Of life and death and thoughts of these

This was not meant to happen, but here it is.
There’s something about death that makes us think of ours, always. You never really realise how complete, how absolute it is until you hear about it and you think, he’s gone. He’s actually gone. And there’s nothing. No coming back, no hearing his voice, no laugh. Nothing. It’s so sudden and so… odd, really. How is it possible that /nothing/ remains? Of what was only hours, even minutes ago, a life, a consciousness, a healthy body throbbing with vitality- everything is gone?
Too many people I care about have died in this past year.
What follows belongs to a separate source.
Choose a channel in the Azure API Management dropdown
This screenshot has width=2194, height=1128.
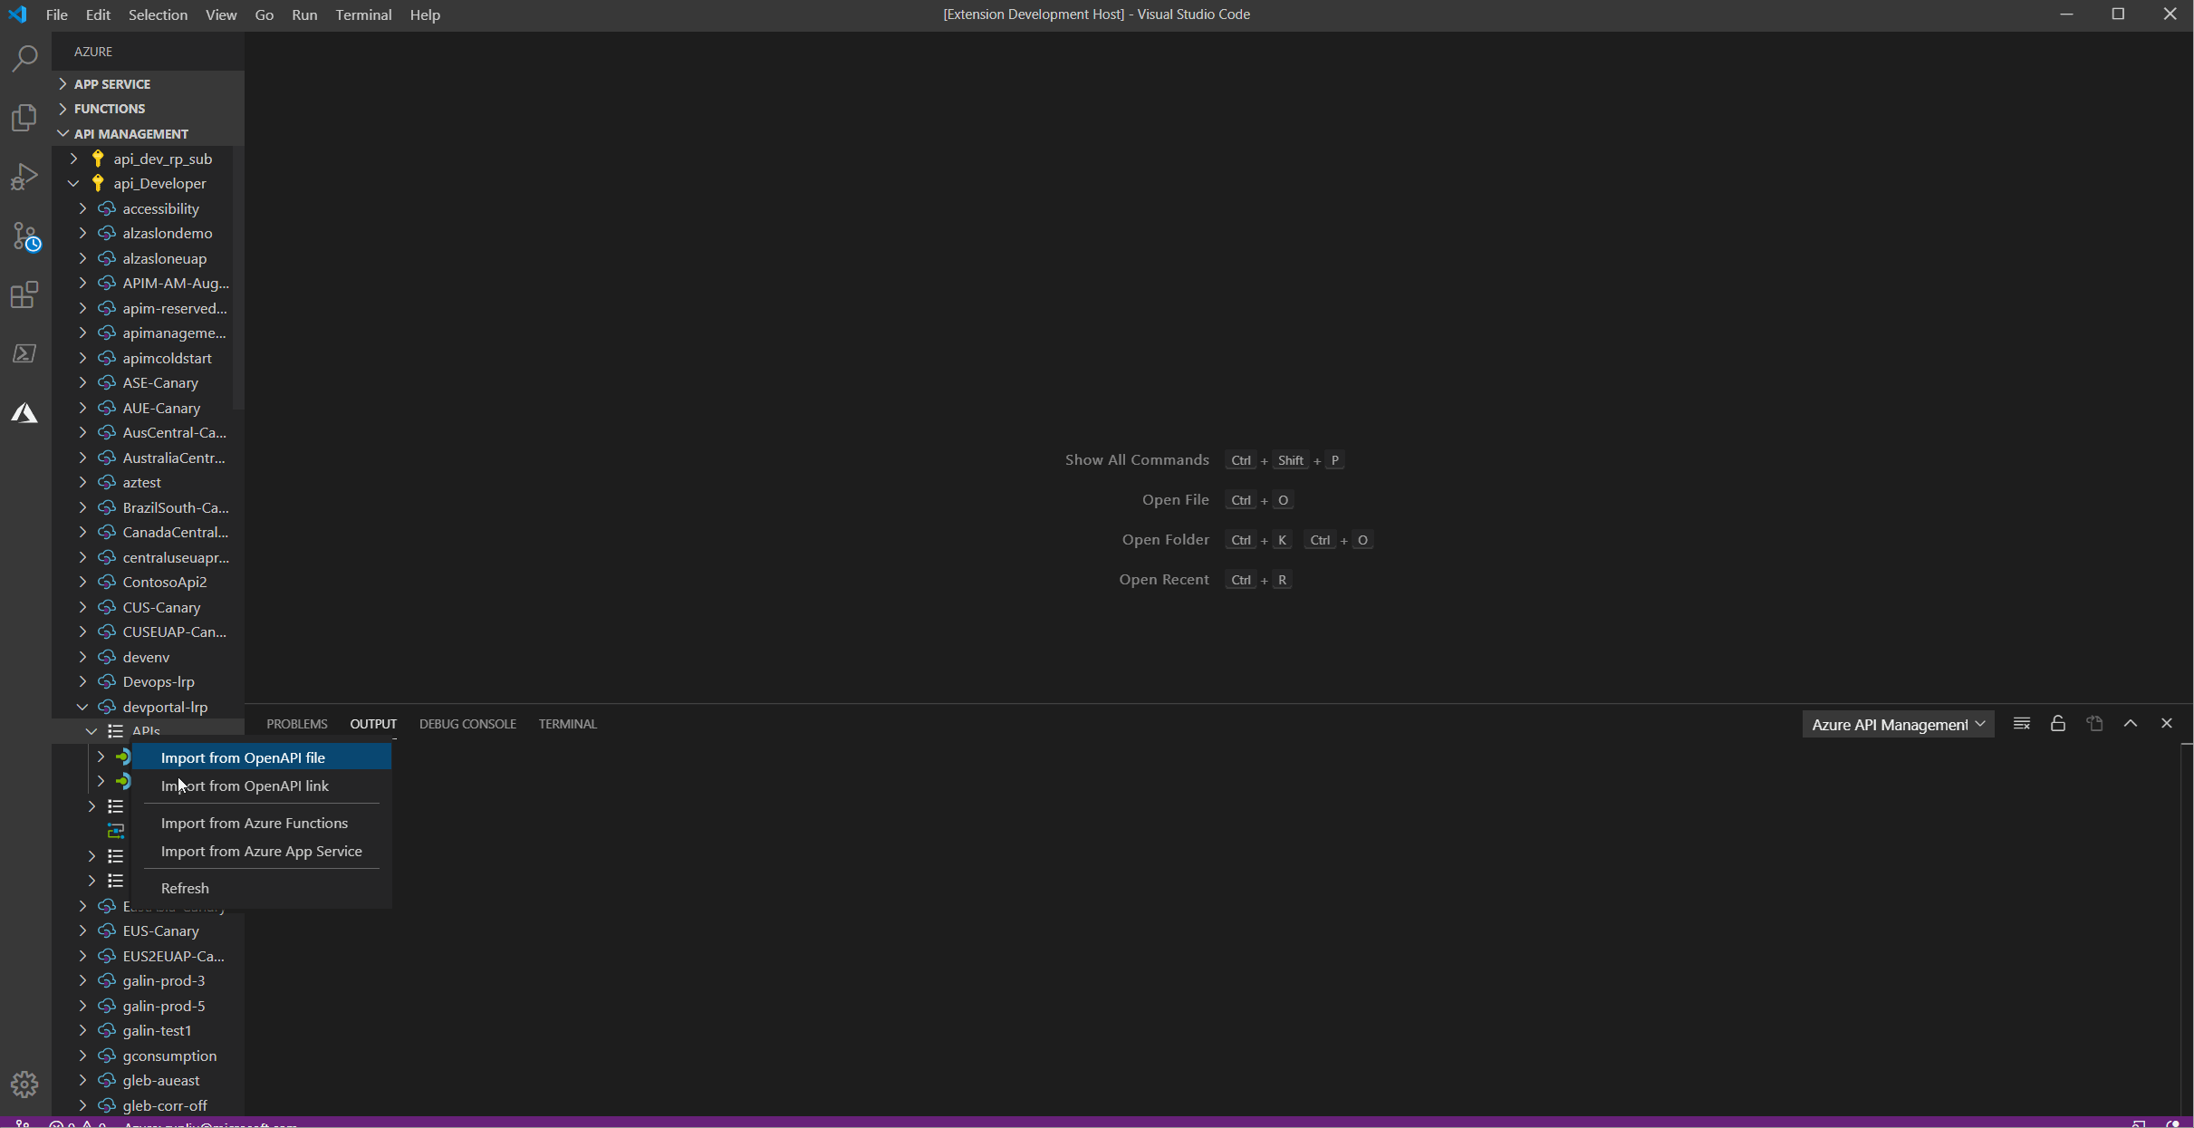click(x=1898, y=724)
Robin Williams was one of them. He was my childhood in so many ways. I took him for granted. He wasn’t my favourite actor in the way that actors whose acting I’m conscious of, are: he was just there, ever-present, in the background, as Mrs. Doubtfire, as John Keatings, as Alan Parrish, as Teddy Roosevelt. I remember this automatic smile that would turn up the corners of my lips whenever I saw him on screen. I remember going to watch Mrs Doubtfire with my dad and my brother. I remember loving Genie and thinking he’s my favourite character. He was always there in the shadows, you see- even in Lucifer’s “Good Morning, Vietnam” in Supernatural season 6. I just never really thought about it. Like so many others, I never looked at the man himself: only at his laughter, his jokes, his toothy smile.
It feels like my childhood is dying, bit by bit, slipping away from me every day. Or am I growing up, or are others growing old, or is time simply passing?
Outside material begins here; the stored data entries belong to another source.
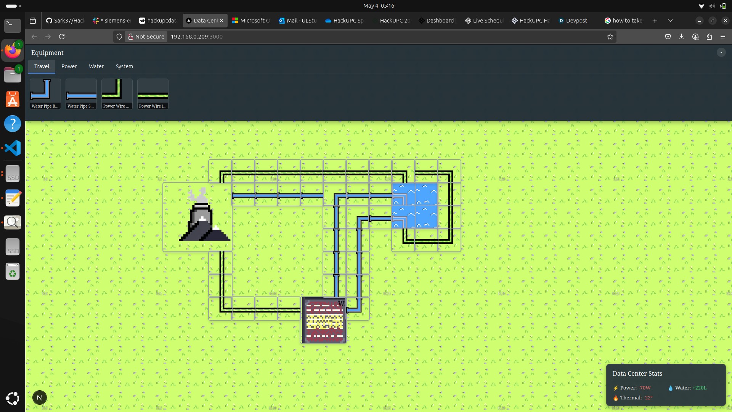
Task: Click the data center rack building
Action: 324,320
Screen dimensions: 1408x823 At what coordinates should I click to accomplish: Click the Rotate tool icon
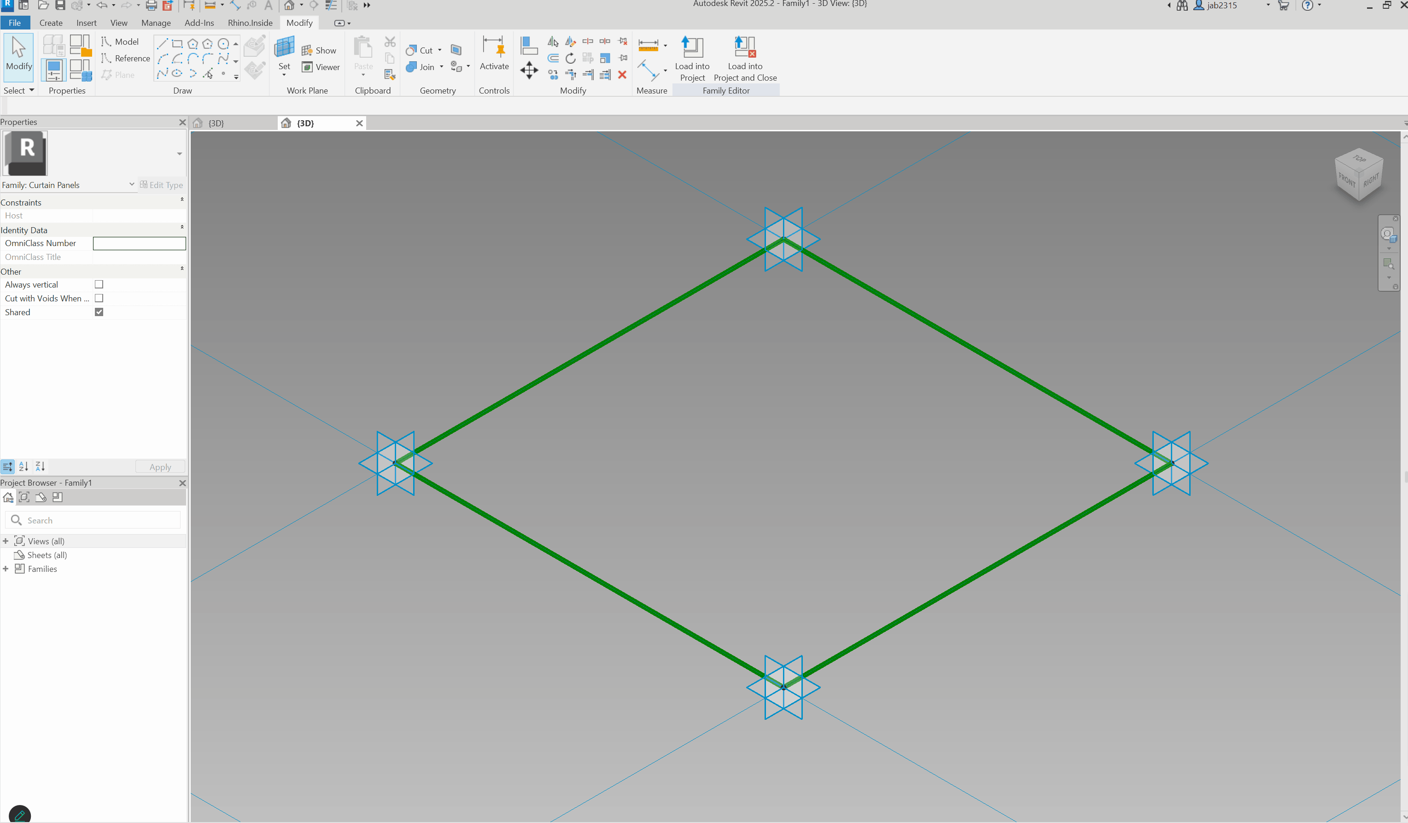pyautogui.click(x=570, y=58)
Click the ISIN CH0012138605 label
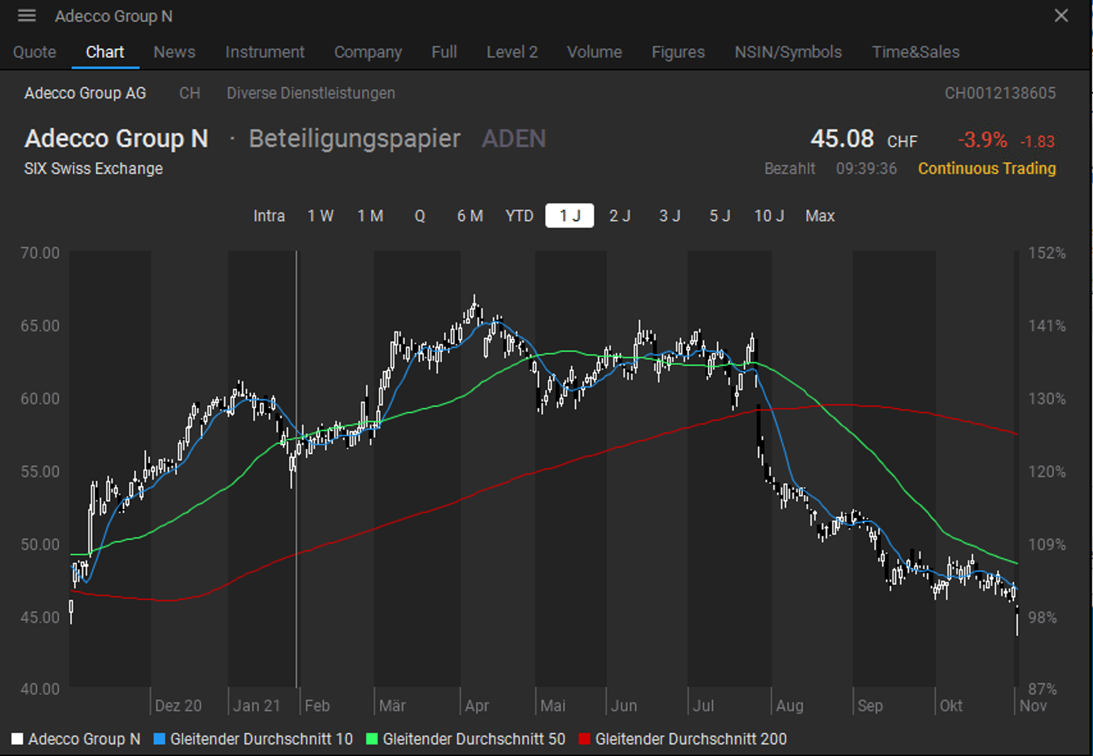Viewport: 1093px width, 756px height. pos(1000,93)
I have not been so moved, so personally affected by anyone’s death since I heard about Philip Seymour Hoffman’s going. The others, at least they lived long and well. At least they didn’t die in pain. It is life’s cruelest irony that I can’t even give these masters the consolation of claiming that. And somehow, in that fact, all the pain of loss, all the blackness of death seems to reside.